Recorded data:
Start of Block
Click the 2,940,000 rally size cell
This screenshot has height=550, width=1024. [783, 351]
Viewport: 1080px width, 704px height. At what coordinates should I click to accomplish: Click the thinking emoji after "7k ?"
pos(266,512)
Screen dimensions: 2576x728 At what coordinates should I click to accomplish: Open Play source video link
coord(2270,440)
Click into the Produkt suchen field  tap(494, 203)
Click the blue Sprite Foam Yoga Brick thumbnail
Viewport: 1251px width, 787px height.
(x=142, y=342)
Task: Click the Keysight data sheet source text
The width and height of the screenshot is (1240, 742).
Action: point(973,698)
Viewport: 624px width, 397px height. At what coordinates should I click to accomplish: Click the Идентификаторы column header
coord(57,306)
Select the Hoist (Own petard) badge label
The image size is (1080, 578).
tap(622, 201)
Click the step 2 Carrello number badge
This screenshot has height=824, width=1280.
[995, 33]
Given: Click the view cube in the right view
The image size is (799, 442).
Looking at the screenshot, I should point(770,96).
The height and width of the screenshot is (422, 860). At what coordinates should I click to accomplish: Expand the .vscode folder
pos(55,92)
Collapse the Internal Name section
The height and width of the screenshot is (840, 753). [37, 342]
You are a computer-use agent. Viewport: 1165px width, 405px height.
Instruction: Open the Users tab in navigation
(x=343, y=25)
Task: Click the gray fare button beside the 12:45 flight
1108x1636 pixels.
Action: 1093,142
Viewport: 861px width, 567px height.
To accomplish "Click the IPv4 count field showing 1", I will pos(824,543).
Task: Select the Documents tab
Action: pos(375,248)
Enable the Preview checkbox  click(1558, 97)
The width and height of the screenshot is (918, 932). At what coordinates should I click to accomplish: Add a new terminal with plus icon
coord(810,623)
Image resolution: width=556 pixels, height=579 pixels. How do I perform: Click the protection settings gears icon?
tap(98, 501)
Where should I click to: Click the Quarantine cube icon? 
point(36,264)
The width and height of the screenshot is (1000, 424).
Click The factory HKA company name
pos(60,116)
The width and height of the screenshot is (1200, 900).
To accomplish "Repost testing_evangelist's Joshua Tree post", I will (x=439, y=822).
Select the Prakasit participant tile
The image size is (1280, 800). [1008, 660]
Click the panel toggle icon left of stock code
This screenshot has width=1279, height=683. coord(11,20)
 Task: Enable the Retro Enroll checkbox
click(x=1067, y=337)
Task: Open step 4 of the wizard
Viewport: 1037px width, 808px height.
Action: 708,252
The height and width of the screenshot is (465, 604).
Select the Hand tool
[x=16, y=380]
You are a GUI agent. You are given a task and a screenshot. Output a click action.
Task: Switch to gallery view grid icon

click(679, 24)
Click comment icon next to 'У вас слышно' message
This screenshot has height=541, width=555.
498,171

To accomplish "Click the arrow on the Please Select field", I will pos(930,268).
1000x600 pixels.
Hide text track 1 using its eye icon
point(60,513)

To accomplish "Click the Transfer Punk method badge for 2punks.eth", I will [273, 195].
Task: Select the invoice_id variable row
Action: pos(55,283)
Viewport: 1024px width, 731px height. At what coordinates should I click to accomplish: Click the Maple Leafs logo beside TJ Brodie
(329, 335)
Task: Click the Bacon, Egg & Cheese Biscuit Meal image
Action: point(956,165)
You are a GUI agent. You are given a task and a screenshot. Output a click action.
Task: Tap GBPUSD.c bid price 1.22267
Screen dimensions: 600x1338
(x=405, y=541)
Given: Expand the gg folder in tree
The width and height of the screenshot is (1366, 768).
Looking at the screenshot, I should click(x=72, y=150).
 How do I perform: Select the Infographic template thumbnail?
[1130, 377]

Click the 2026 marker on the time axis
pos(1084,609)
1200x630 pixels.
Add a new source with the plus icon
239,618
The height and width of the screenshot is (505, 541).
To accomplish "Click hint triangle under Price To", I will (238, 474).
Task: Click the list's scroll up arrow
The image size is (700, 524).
End of Block
Your answer should be all of the records, transcribed exactly.

#### [Written response]
Click the 2,940,000 rally size cell
This screenshot has height=550, width=1024. [783, 351]
Viewport: 1080px width, 704px height. At what coordinates should I click to accomplish: Click the thinking emoji after "7k ?"
pos(266,512)
Screen dimensions: 2576x728 At what coordinates should I click to accomplish: Open Play source video link
coord(2270,440)
Click into the Produkt suchen field  tap(494, 203)
Click the blue Sprite Foam Yoga Brick thumbnail
Viewport: 1251px width, 787px height.
(x=142, y=342)
Task: Click the Keysight data sheet source text
The width and height of the screenshot is (1240, 742).
Action: point(973,698)
Viewport: 624px width, 397px height. At what coordinates should I click to accomplish: Click the Идентификаторы column header
coord(57,306)
Select the Hoist (Own petard) badge label
The image size is (1080, 578).
tap(622, 201)
Click the step 2 Carrello number badge
This screenshot has height=824, width=1280.
[995, 33]
Given: Click the view cube in the right view
The image size is (799, 442).
Looking at the screenshot, I should point(770,96).
The height and width of the screenshot is (422, 860). At what coordinates should I click to accomplish: Expand the .vscode folder
pos(55,92)
Collapse the Internal Name section
The height and width of the screenshot is (840, 753). [37, 342]
You are a computer-use agent. Viewport: 1165px width, 405px height.
Instruction: Open the Users tab in navigation
(x=343, y=25)
Task: Click the gray fare button beside the 12:45 flight
1108x1636 pixels.
Action: 1093,142
Viewport: 861px width, 567px height.
To accomplish "Click the IPv4 count field showing 1", I will pos(824,543).
Task: Select the Documents tab
Action: pos(375,248)
Enable the Preview checkbox  click(1558, 97)
The width and height of the screenshot is (918, 932). At what coordinates should I click to accomplish: Add a new terminal with plus icon
coord(810,623)
Image resolution: width=556 pixels, height=579 pixels. How do I perform: Click the protection settings gears icon?
tap(98, 501)
Where should I click to: Click the Quarantine cube icon? 
point(36,264)
The width and height of the screenshot is (1000, 424).
Click The factory HKA company name
pos(60,116)
The width and height of the screenshot is (1200, 900).
To accomplish "Repost testing_evangelist's Joshua Tree post", I will (x=439, y=822).
Select the Prakasit participant tile
The image size is (1280, 800). [1008, 660]
Click the panel toggle icon left of stock code
This screenshot has width=1279, height=683. coord(11,20)
 Task: Enable the Retro Enroll checkbox
click(x=1067, y=337)
Task: Open step 4 of the wizard
Viewport: 1037px width, 808px height.
Action: 708,252
The height and width of the screenshot is (465, 604).
Select the Hand tool
[x=16, y=380]
You are a GUI agent. You are given a task and a screenshot. Output a click action.
Task: Switch to gallery view grid icon

click(679, 24)
Click comment icon next to 'У вас слышно' message
This screenshot has height=541, width=555.
498,171

To accomplish "Click the arrow on the Please Select field", I will pos(930,268).
1000x600 pixels.
Hide text track 1 using its eye icon
point(60,513)

To accomplish "Click the Transfer Punk method badge for 2punks.eth", I will [273, 195].
Task: Select the invoice_id variable row
Action: pos(55,283)
Viewport: 1024px width, 731px height. At what coordinates should I click to accomplish: Click the Maple Leafs logo beside TJ Brodie
(329, 335)
Task: Click the Bacon, Egg & Cheese Biscuit Meal image
Action: point(956,165)
You are a GUI agent. You are given a task and a screenshot. Output a click action.
Task: Tap GBPUSD.c bid price 1.22267
Screen dimensions: 600x1338
(x=405, y=541)
Given: Expand the gg folder in tree
The width and height of the screenshot is (1366, 768).
Looking at the screenshot, I should click(x=72, y=150).
 How do I perform: Select the Infographic template thumbnail?
[1130, 377]

Click the 2026 marker on the time axis
pos(1084,609)
1200x630 pixels.
Add a new source with the plus icon
239,618
The height and width of the screenshot is (505, 541).
To accomplish "Click hint triangle under Price To", I will (238, 474).
Task: Click the list's scroll up arrow
The image size is (700, 524).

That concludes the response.